Open Jeffail opened 4 years ago
I support this. I'm curious if this could be architected in a way that wouldn't require a ton of manual individual sink work?
Noting here that it'd be useful to "replay" messages from the DLQs easily.
Use case from Discord: https://discord.com/channels/742820443487993987/746070591097798688/875360138612064286
Hi guys,
I'm having some errors on a vector instance that is responsible to read messages from kafka and sink them to elastic.
There is 2 kind of messages
ERROR sink{component_kind="sink" component_name=elasticsearch_sink_out component_type=elasticsearch}:request{request_id=2929383}: vector::sinks::util::retries: Not retriable; dropping the request. reason="error type: mapper_parsing_exception, reason: object mapping for [deactivated_id] tried to parse field [null] as object, but found a concrete value"
ERROR sink{component_kind="sink" component_name=elasticsearch_sink_out component_type=elasticsearch}:request{request_id=2929418}: vector::sinks::util::retries: Not retriable; dropping the request. reason="error type: mapper_parsing_exception, reason: failed to parse field [price_effective_date_active] of type [date]"
However, as I use one sink for multiple topics, I'm unable to know which topic is error related. As those fields are present is multiple topics also.
Is there any possibilities to customize logs to have more informations ?
I tried debug logs, but didn't get much in it.
If I could have the source topic and an offset or at least the target index (one topic goes to one index) that would be really helpful
Any news regarding this? We desperately need this DLQ feature. Logstash DLQ helps us a lot and this is the only feature that keeps us from migrating
Hi @shamil ! It's still something we very much want to do, but hasn't been scheduled yet.
Thanks @jszwedko I will wait ;)
Would like this feature as well :) We're working in an environment where we capture multiple different log formats and try to send them to Elasticsearch.
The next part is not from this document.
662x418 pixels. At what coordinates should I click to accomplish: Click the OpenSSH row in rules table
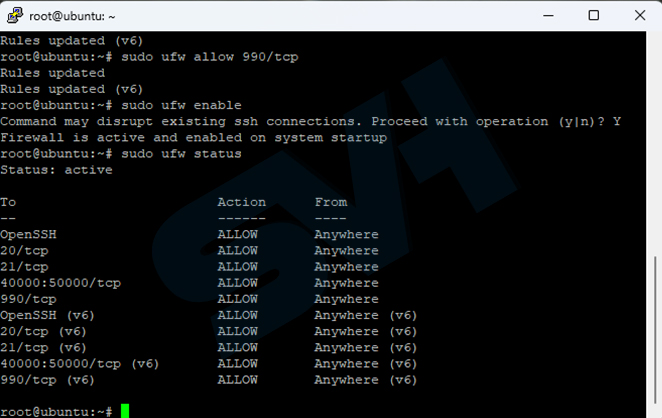189,234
Needless to say that this feature would help us out a lot.
We previously were using the Dead Letter Queue on Logstash for this where we read the failed documents straight out of the Dead Letter Queue with a dedicated plugin, did some transforms and indexed them back (in a different format) to Elasticsearch for further investigation.
Just bumping - the need for this feature came up for me again.
I think it's important that the DLQ contains actionable messages where an actionable message looks like: {error msg, payload that caused the error}. Through such actionable messages, we can figure out what failed and also calculate exactly why it failed.
If it is too much work to architect a DLQ that chains off of sinks, then I think for the sake of delivering such functionality, it is worth extending a feature that you guys already have architected.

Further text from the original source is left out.